> [Exercise objective]:
Copy each line of the records below that has "toolbar" in it.

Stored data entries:
>>>

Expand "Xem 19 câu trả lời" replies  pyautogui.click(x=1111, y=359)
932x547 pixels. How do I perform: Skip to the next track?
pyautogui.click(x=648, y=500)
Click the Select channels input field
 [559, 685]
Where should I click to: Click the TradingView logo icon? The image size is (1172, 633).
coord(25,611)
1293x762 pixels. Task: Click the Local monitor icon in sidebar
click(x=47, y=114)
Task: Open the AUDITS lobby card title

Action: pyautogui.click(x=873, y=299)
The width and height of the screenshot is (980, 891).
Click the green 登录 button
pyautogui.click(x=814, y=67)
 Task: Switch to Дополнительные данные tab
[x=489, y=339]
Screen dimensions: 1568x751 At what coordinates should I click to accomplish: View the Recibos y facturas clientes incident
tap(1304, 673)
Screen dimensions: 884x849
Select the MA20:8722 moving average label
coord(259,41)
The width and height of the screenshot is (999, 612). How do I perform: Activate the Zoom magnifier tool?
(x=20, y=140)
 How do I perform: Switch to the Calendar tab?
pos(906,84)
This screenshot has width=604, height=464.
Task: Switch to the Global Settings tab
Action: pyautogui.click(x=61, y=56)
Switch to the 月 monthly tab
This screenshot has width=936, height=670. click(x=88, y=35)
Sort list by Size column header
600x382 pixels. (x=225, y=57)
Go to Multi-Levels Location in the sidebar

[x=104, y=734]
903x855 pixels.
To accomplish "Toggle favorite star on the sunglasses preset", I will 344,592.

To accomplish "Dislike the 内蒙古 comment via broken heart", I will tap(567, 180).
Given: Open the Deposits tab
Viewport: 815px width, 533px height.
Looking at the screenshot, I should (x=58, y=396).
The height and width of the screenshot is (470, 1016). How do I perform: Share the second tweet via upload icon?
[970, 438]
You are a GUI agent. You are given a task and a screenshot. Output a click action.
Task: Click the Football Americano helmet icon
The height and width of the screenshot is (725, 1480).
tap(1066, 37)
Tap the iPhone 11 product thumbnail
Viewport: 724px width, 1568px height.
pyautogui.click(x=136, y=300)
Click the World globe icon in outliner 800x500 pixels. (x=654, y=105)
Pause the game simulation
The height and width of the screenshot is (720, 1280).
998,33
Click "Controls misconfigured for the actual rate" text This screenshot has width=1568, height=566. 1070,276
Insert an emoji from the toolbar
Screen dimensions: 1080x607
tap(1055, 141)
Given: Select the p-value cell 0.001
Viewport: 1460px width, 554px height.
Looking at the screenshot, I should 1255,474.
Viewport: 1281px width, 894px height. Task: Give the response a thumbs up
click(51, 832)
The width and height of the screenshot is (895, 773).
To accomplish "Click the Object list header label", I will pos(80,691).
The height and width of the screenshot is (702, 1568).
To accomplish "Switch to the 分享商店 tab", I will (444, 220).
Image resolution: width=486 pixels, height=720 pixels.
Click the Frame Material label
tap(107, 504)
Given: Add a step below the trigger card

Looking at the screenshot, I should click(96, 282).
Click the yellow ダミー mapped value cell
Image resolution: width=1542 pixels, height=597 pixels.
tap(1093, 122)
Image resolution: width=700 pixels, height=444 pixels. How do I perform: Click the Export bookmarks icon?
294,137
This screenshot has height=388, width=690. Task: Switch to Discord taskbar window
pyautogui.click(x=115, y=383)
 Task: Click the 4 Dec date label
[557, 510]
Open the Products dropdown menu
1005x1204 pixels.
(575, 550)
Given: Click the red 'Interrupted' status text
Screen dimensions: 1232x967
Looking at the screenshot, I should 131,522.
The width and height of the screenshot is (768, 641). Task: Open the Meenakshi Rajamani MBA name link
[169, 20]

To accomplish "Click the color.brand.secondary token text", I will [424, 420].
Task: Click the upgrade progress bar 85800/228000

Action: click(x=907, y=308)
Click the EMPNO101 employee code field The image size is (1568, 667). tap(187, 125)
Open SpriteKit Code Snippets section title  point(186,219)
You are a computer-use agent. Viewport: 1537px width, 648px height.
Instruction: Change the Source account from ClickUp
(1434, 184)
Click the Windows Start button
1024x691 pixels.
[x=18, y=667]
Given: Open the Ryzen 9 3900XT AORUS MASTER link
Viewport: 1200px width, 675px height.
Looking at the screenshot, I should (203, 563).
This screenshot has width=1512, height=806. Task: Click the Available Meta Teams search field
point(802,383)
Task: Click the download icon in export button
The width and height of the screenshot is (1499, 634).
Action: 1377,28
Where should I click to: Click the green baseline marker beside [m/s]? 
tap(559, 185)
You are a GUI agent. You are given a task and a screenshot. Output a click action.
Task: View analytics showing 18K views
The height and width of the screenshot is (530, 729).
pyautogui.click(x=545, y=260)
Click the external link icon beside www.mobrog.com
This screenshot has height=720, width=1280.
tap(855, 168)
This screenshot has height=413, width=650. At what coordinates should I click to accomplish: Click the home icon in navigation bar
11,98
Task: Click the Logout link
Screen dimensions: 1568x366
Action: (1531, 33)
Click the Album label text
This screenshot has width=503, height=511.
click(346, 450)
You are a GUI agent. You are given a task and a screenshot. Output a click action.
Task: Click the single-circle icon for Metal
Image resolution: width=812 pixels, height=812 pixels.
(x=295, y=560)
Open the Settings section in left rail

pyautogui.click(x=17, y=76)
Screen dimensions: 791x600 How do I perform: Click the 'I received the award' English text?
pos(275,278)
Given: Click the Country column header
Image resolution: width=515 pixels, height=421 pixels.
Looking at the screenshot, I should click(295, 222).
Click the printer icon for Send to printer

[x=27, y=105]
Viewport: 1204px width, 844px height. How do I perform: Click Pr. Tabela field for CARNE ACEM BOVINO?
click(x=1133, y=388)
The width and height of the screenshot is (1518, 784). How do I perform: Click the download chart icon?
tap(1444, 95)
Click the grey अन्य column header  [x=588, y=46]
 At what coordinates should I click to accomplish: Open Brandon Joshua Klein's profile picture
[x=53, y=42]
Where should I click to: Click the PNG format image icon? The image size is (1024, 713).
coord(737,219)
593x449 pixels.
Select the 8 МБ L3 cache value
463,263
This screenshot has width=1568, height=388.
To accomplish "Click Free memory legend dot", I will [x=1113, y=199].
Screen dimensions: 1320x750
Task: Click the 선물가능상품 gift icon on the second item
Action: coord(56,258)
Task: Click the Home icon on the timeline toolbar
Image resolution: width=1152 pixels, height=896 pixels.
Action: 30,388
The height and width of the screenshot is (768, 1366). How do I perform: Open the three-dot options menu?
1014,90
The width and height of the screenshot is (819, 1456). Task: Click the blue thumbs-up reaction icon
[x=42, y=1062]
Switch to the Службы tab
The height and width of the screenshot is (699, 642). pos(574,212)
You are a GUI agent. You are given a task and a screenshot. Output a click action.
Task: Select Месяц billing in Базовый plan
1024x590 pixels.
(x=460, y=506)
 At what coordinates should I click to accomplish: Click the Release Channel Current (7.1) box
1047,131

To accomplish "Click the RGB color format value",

<<<

> [Response area]:
Insert an emoji from the toolbar
Task: Click the Home icon on the timeline toolbar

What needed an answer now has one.